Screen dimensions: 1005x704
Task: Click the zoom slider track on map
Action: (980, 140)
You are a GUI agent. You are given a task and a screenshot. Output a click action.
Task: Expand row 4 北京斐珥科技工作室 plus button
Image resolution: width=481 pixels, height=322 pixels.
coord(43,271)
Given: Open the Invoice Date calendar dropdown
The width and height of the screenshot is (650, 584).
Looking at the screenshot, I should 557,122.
================================
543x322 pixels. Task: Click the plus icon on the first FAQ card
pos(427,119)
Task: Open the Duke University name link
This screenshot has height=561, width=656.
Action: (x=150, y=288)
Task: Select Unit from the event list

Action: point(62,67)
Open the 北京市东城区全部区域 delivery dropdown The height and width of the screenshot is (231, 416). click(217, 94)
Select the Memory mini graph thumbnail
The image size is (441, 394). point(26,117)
================================
Copy the material verbatim, starting at the line that contains "543x322 pixels. Task: Click" and ending at the line that contains "The image size is (441, 394). point(26,117)", with both of those lines included.

543x322 pixels. Task: Click the plus icon on the first FAQ card
pos(427,119)
Task: Open the Duke University name link
This screenshot has height=561, width=656.
Action: (x=150, y=288)
Task: Select Unit from the event list

Action: point(62,67)
Open the 北京市东城区全部区域 delivery dropdown The height and width of the screenshot is (231, 416). click(217, 94)
Select the Memory mini graph thumbnail
The image size is (441, 394). point(26,117)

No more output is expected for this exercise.